» Reading passage
##############################

Reporter: “Why do you rob banks?”
Willie Sutton (bank robber): “Because that’s where the money is.”
That’s Sutton’s law. It seems obvious, but it’s so very true. The law also holds true for hackers– they will attack systems that store valuable data.
So where might that be? My first guess would be the iron-clad data centers of the world’s largest banks, pharmaceutical companies, defense contractors, governments, and Fortune 500 corporations. They are the big juicy targets, right? But attractive targets aren’t necessarily easy targets.
Today, banks and other high profile institutions have state-of-the-art data protection in the form of firewalls, two-factor authentication, sophisticated encryption, and Varonis. Hence the term “bank-level security.” As a result, hackers have to weigh the value of a successful attack against the difficulty of breaching the target.
What if there were a way to seize a corporation’s digital secrets without having to penetrate their heavily fortified walls? A group of Chinese hackers figured out a rather cunning way to do it – infiltrate the company’s much more vulnerable law firm instead!
According to Mandiant, a Virginia-based security firm, 80 major US law firms were hacked last year. Clearly, law firms are becoming a primary back door that hackers are using to gain access to valuable corporate data. But it’s not just law firms we have to worry about, unfortunately.

##############################

» Task statement
Copy the article on Sutton's law above word for word, from "Today, banks and" to "breaching the target.".

» Records shown

##############################

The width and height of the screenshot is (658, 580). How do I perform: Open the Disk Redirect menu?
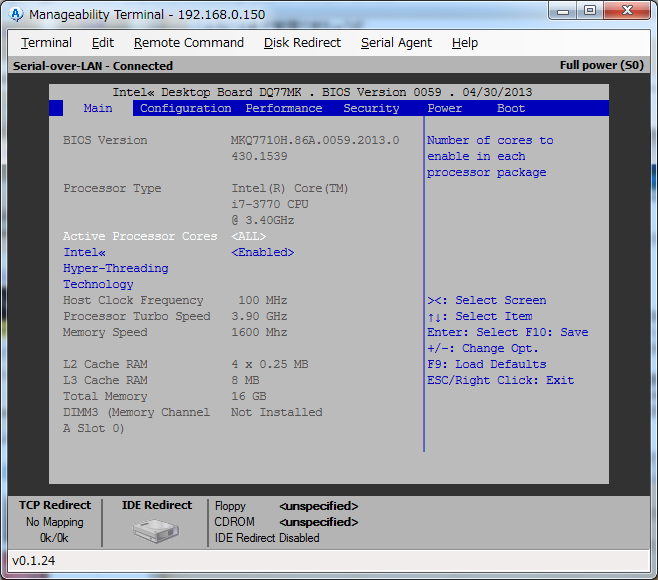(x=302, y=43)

##############################

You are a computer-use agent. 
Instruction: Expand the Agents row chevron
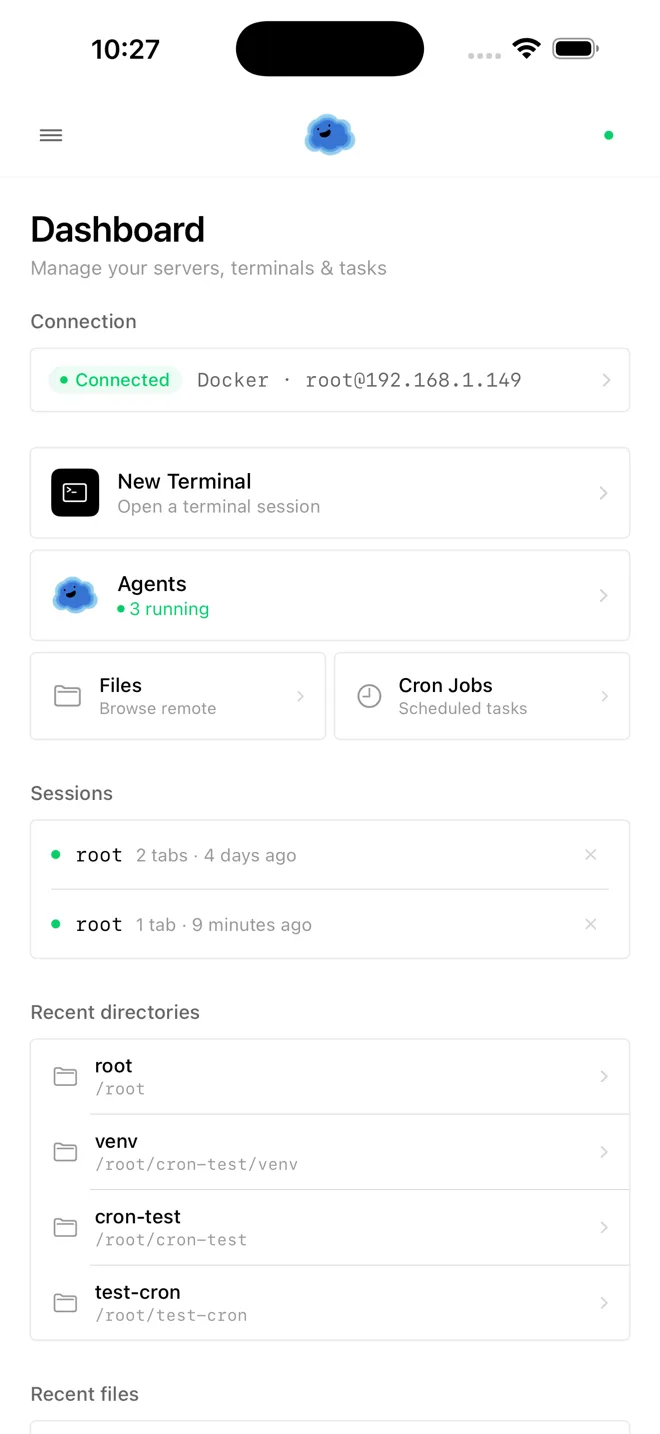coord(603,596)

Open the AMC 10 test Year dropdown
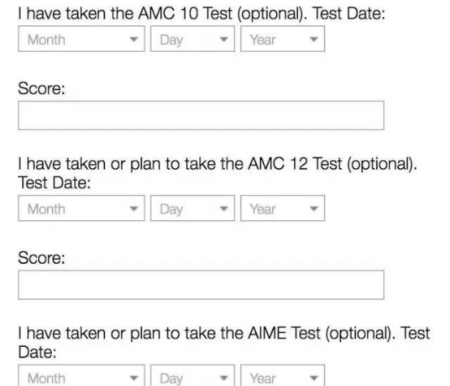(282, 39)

##############################

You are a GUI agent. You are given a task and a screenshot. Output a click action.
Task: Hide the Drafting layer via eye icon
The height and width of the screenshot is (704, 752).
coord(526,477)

##############################

» Solution to this exercise
Today, banks and other high profile institutions have state-of-the-art data protection in the form of firewalls, two-factor authentication, sophisticated encryption, and Varonis. Hence the term “bank-level security.” As a result, hackers have to weigh the value of a successful attack against the difficulty of breaching the target.